Bij de Molen
Knis Beheer
KOOZAA
Huitsing & Poort
Hotel 't Gemeentehuis
De Kleine Munt

Marko Datema, Kamperen is een hel. Of toch niet?

Ik word wakker van de Duitse koekoek. Hoe laat zal het zijn? De eerste nacht op de harde en koude bosgrond heeft zijn uitwerking niet gemist. Zodra ik mijn lichaam half omdraai – op zoek naar mijn telefoon – trekken de eerste pijnscheuten door mijn onderkoelde onderrug. De Warsteiners in mijn blaas zijn ook afgekoeld en willen eruit. Naast me is alles nog in diepe rust. Voorzichtig kruip ik op handen en knieën van het luchtbed af, terwijl nu ook de rest van de pijnscheuten zich een genadeloze weg omhoog banen door mijn stramme spieren.

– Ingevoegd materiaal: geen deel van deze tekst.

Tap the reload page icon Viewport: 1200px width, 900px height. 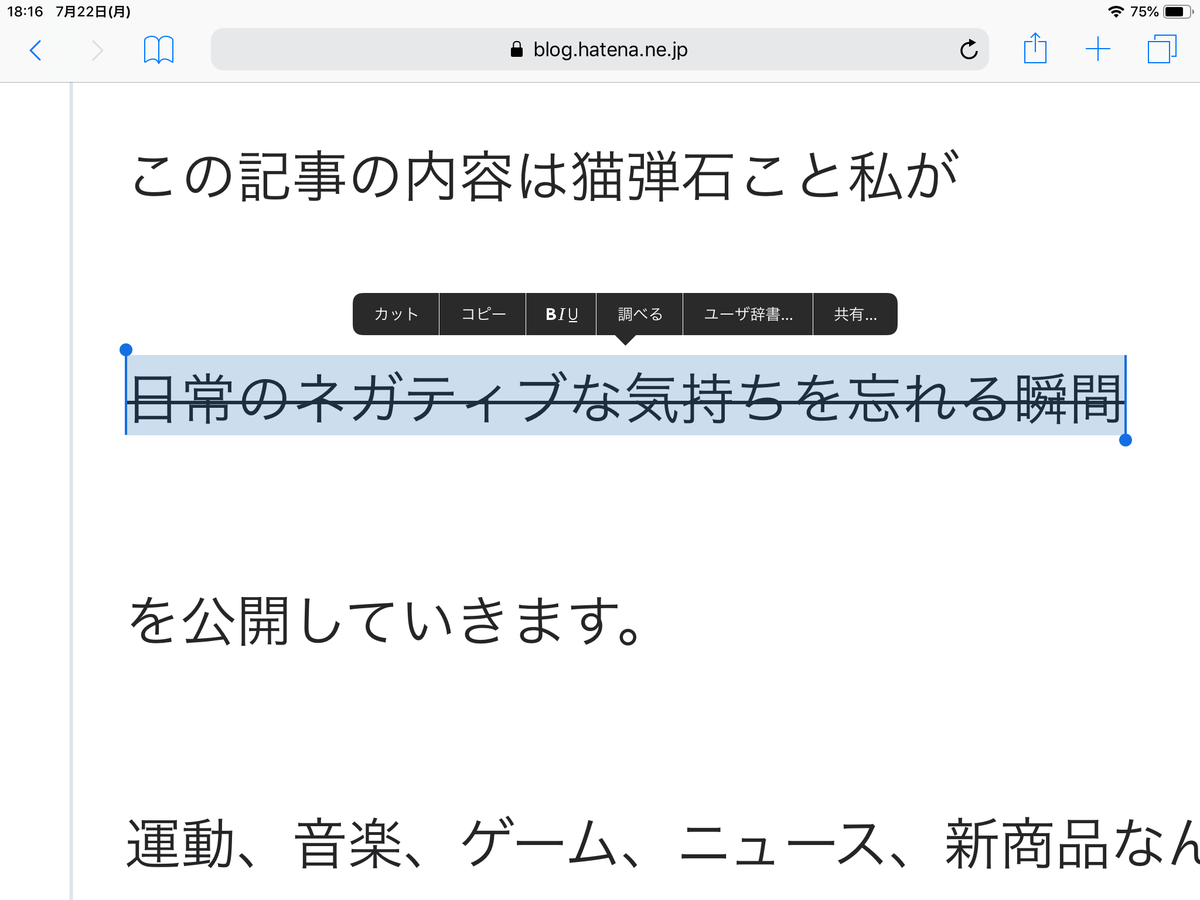coord(967,48)
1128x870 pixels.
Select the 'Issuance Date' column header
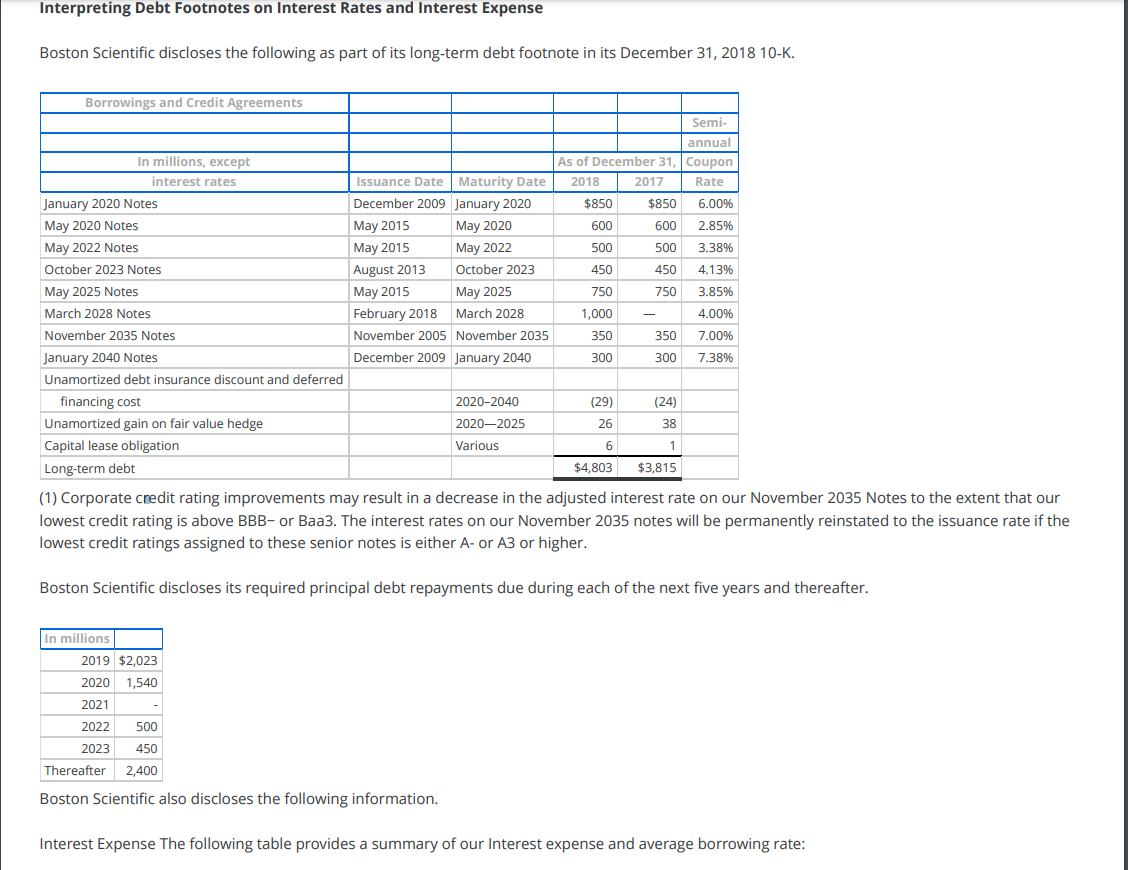click(x=399, y=182)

In het halfdonker ga ik op zoek naar de rits. De binnenste van het muskietennet is redelijk snel gevonden. Om Mariska niet wakker te maken doe ik hem langzaam open. Voor de rits van de buitentent moet ik me verder uitrekken. Mijn rechterknie maakt een voltreffer in een dennenappel, die onder het dunne grondzeil van ons minimale koepeltentje verstopt ligt. Een venijnige pijn schiet door mijn knieschijf. Binnenmonds vloekend verplaats ik mijn gewicht nog verder en ga met mijn rechterhand op de tast naar de rits.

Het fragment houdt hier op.